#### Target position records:
===============
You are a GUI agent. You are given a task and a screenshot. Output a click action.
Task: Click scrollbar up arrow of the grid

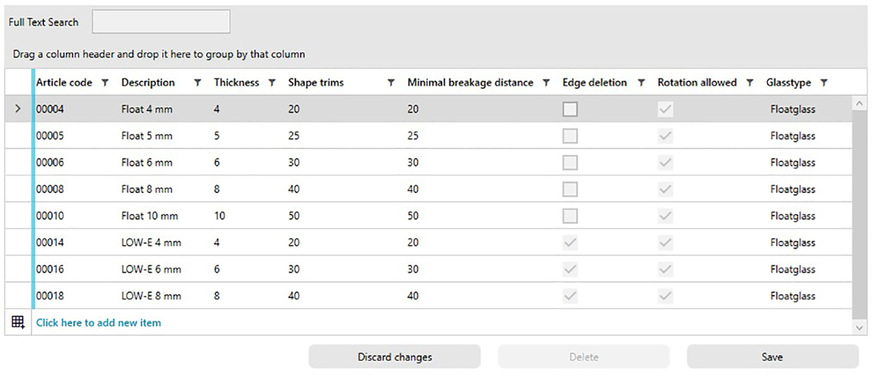tap(859, 103)
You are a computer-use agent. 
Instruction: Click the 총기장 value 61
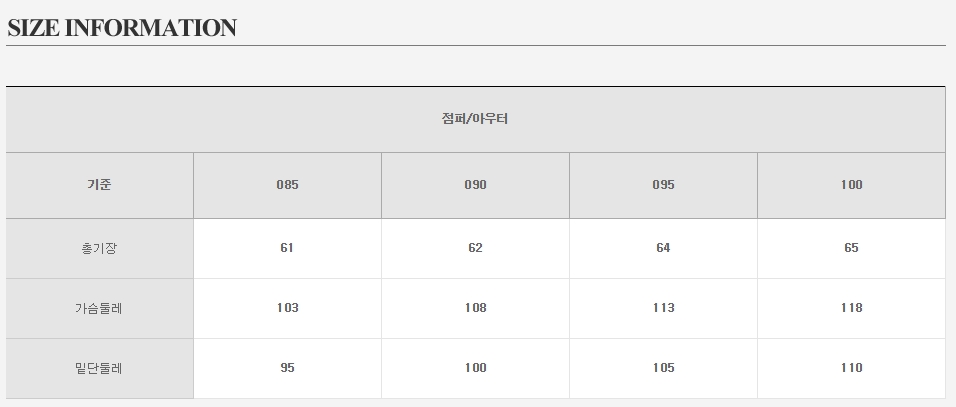[x=287, y=248]
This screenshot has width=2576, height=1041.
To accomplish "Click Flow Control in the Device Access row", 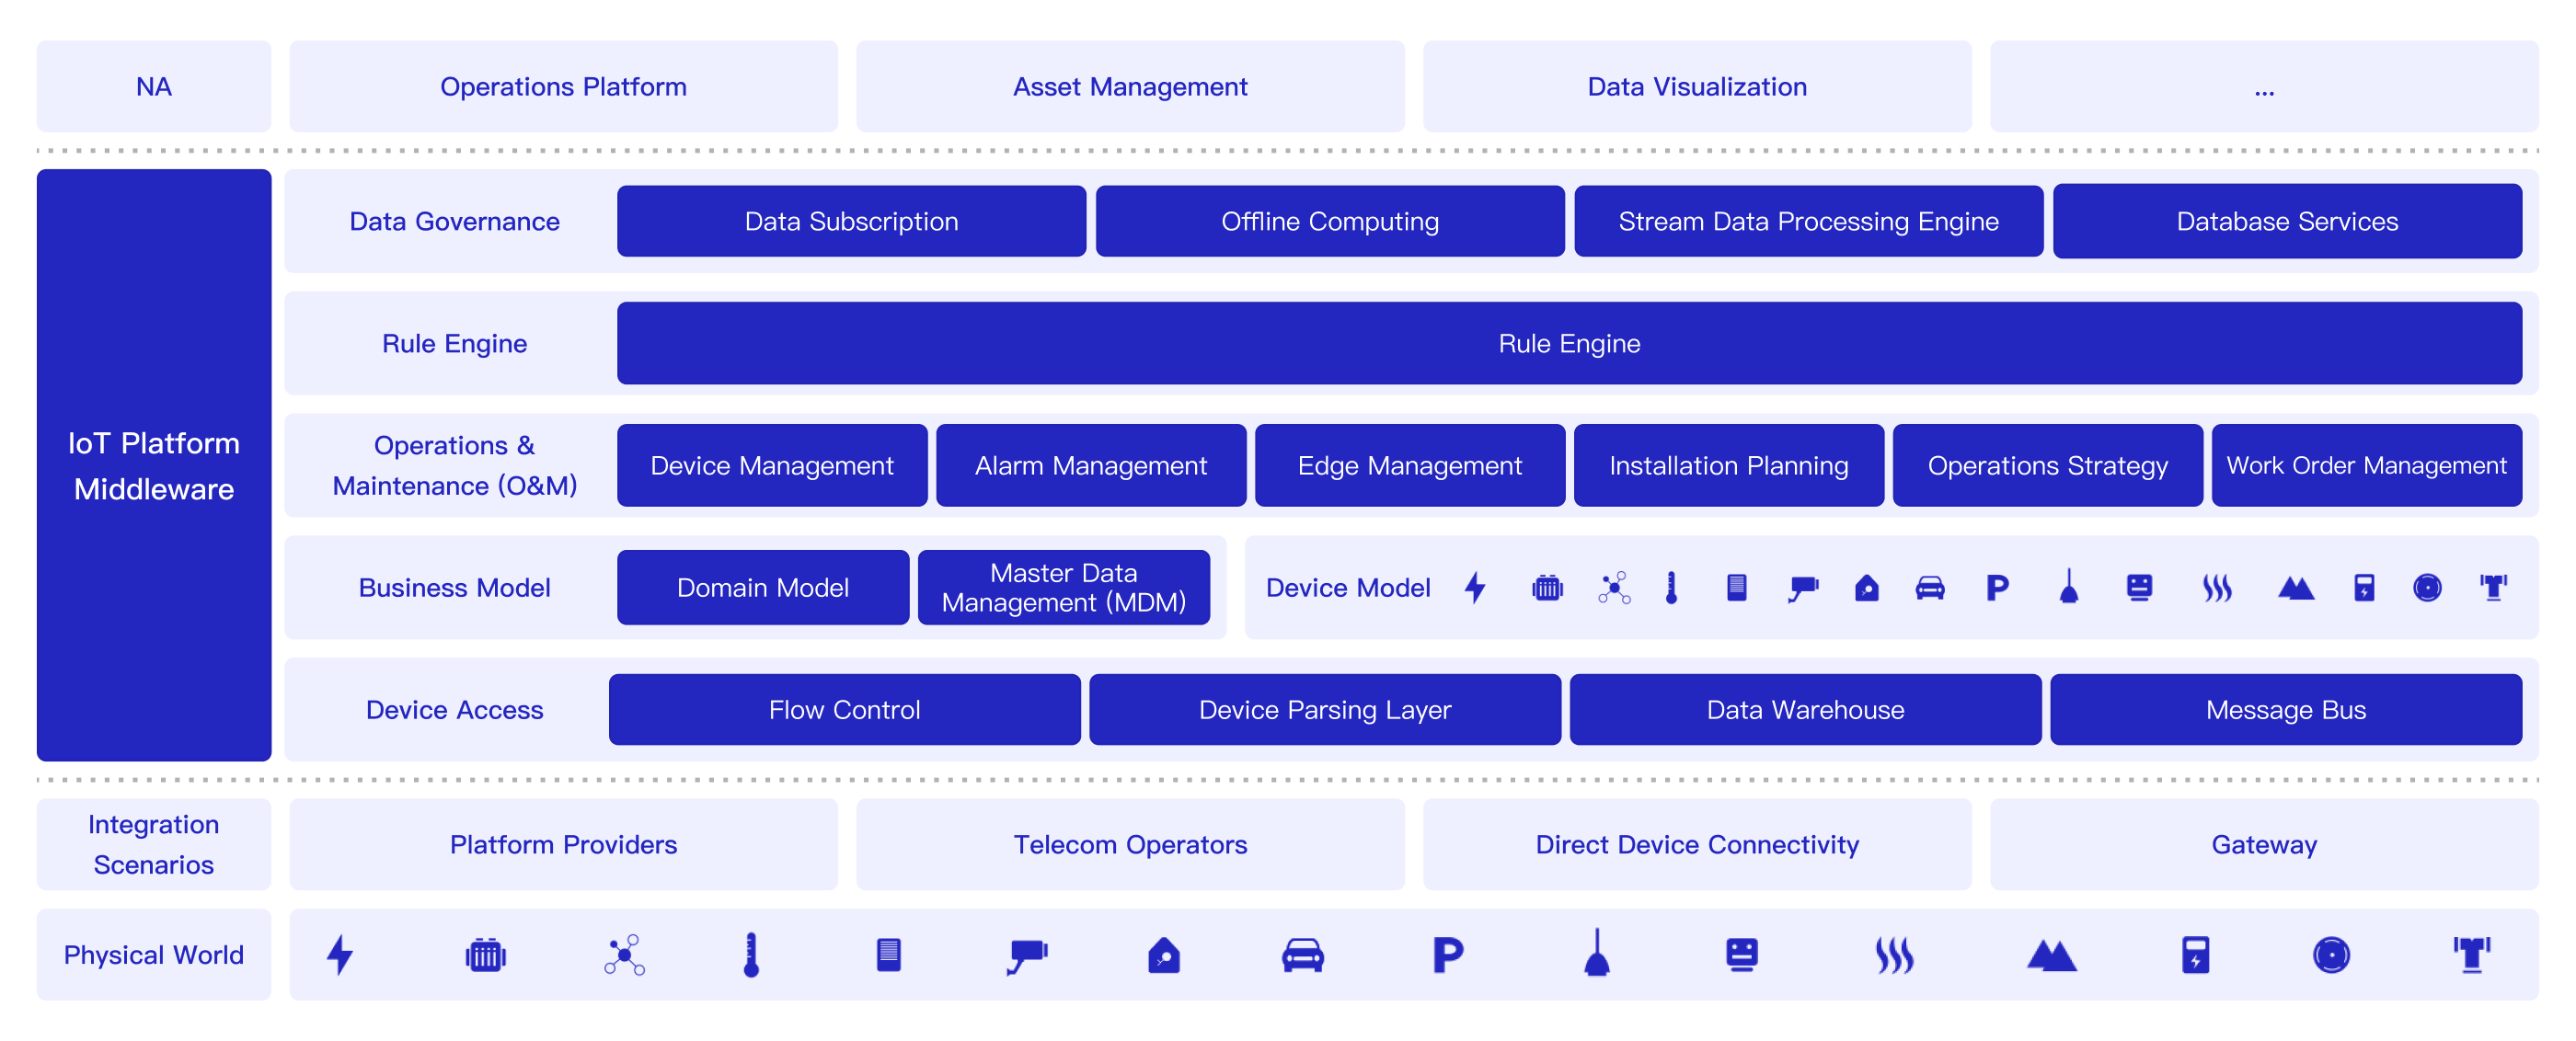I will (x=844, y=709).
===============
#### Description of the task:
Find each line in the material above that contains the word "agent" and copy those lines in full.

#### Expected output:
You are a GUI agent. You are given a task and a screenshot. Output a click action.
You are a computer-use agent. 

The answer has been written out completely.